### Consigne A
Répondez à ces questions d'après le texte sur les variétés de canne à sucre :
(i) Où la canne bleue (B69.566) a-t-elle été créée ?
(ii) Quelle canne créole ancienne cultivée en Haïti est citée nommément ?
(iii) Combien de temps d'aération faut-il laisser aux deux cuvées avant de les déguster à l'aveugle ?
### Consigne B
Reproduisez sans rien changer le passage du texte sur les variétés de canne à sucre qui s'ouvre sur les mots « Les variétés de » et se ferme sur « commerciale et gustative. ».

++++ Texte étudié

Les variétés de canne à sucre et leur goût dans le rhum blanc
La canne à sucre compte des milliers de cultivars, mais quelques variétés dominent le rhum : la canne bleue (B69.566) popularisée en Martinique, les cannes rouge et paille, et les cannes créoles anciennes d'Haïti. Dans un rhum blanc de pur jus, la variété s'entend — c'est tout l'objet des cuvées monovariétales.
Le cépage du rhum
Longtemps, la canne fut choisie pour son rendement en sucre et sa résistance, jamais pour son goût. Les distilleries de pur jus ont inversé la logique : puisque le vesou passe directement dans l’alambic, la variété de canne joue le rôle du cépage en vin. Les cuvées monovariétales — canne bleue en tête — en ont fait la démonstration commerciale et gustative.
Les variétés qu’on croise sur les étiquettes
- Canne bleue (B69.566) : créée à la Barbade, iconique en Martinique depuis que Clément puis d’autres en ont fait des cuvées dédiées. Profil réputé zesté et floral, d’une grande netteté.
- Canne rouge (R570 et parentes) : courante à La Réunion et aux Antilles, donne des blancs plus larges, fruits mûrs.
- Canne paille : claire, sucrée, associée à des profils ronds.
- Cannes créoles anciennes : peu hybridées, cultivées en Haïti (Cristalline notamment) — moins productives, plus aromatiques, elles participent à la singularité des clairins.
- Grandes hybrides industrielles (B, R, CO…) : l’essentiel des surfaces mondiales, sélectionnées pour la sucrerie plus que pour la distillerie.
Ce que la science en dit — et ses limites
Les études distinguent bien des différences de précurseurs aromatiques entre cultivars, mais le terroir, la fraîcheur de coupe et la fermentation pèsent au moins autant. Une même canne bleue sur deux parcelles différentes donne deux rhums différents — c’est d’ailleurs l’étape suivante de la démonstration : le parcellaire.
Comment vérifier par soi-même
Prenez deux cuvées monovariétales d’une même maison — une canne bleue et un assemblage classique du même producteur, même degré. Dégustez-les à l’aveugle, à quinze minutes d’aération. Si la variété ne s’entendait pas, ces cuvées n’existeraient plus : le marché les aurait éliminées depuis longtemps.

++++++++
++++ Contenu des données

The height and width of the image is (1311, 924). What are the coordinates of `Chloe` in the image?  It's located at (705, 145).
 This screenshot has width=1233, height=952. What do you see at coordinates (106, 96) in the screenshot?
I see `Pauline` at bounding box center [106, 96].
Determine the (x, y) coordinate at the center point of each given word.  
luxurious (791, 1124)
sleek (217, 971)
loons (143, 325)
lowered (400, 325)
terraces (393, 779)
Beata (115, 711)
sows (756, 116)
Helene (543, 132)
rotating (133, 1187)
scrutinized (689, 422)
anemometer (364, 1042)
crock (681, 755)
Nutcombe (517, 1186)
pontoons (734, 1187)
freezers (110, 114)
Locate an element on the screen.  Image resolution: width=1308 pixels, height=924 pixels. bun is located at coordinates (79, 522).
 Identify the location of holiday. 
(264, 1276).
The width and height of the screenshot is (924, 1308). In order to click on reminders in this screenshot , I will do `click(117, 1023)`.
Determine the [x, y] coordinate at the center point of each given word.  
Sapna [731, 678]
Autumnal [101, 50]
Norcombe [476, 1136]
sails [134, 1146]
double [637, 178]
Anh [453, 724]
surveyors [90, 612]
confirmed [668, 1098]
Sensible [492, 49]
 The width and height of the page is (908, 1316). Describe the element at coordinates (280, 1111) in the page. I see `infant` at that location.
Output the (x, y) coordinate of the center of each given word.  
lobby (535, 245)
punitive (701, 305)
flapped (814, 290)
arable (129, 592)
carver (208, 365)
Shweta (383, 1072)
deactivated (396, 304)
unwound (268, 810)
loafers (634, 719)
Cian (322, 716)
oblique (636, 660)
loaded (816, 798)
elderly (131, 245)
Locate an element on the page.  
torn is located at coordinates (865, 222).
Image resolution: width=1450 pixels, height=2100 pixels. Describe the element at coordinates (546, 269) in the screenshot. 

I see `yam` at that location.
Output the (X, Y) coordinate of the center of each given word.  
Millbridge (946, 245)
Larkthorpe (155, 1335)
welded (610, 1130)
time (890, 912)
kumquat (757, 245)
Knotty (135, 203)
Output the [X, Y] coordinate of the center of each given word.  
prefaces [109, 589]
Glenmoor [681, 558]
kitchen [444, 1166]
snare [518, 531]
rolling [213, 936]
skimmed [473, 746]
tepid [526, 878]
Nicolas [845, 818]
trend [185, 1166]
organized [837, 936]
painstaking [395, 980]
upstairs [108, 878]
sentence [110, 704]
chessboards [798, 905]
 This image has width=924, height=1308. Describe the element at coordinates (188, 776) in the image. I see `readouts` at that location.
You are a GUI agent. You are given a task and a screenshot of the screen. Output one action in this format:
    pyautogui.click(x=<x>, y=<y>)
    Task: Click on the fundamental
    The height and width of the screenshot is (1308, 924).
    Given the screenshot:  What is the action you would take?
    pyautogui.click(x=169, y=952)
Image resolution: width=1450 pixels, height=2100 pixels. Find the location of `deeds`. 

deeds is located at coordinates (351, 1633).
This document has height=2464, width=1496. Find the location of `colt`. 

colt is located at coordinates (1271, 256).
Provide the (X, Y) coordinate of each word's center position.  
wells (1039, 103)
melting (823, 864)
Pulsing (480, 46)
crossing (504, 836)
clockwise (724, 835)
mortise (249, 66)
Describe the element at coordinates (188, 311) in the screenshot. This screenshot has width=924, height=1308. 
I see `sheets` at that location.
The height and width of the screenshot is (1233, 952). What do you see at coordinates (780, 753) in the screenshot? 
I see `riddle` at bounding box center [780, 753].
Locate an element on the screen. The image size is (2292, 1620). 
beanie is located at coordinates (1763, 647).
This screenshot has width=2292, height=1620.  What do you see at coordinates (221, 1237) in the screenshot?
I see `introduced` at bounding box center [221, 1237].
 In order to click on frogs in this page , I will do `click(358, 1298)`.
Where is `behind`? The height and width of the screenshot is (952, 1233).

++++++++

### Réponse A
(i) À la Barbade.
(ii) La Cristalline.
(iii) Quinze minutes.

### Réponse B
Les variétés de canne à sucre et leur goût dans le rhum blanc
La canne à sucre compte des milliers de cultivars, mais quelques variétés dominent le rhum : la canne bleue (B69.566) popularisée en Martinique, les cannes rouge et paille, et les cannes créoles anciennes d'Haïti. Dans un rhum blanc de pur jus, la variété s'entend — c'est tout l'objet des cuvées monovariétales.
Le cépage du rhum
Longtemps, la canne fut choisie pour son rendement en sucre et sa résistance, jamais pour son goût. Les distilleries de pur jus ont inversé la logique : puisque le vesou passe directement dans l’alambic, la variété de canne joue le rôle du cépage en vin. Les cuvées monovariétales — canne bleue en tête — en ont fait la démonstration commerciale et gustative.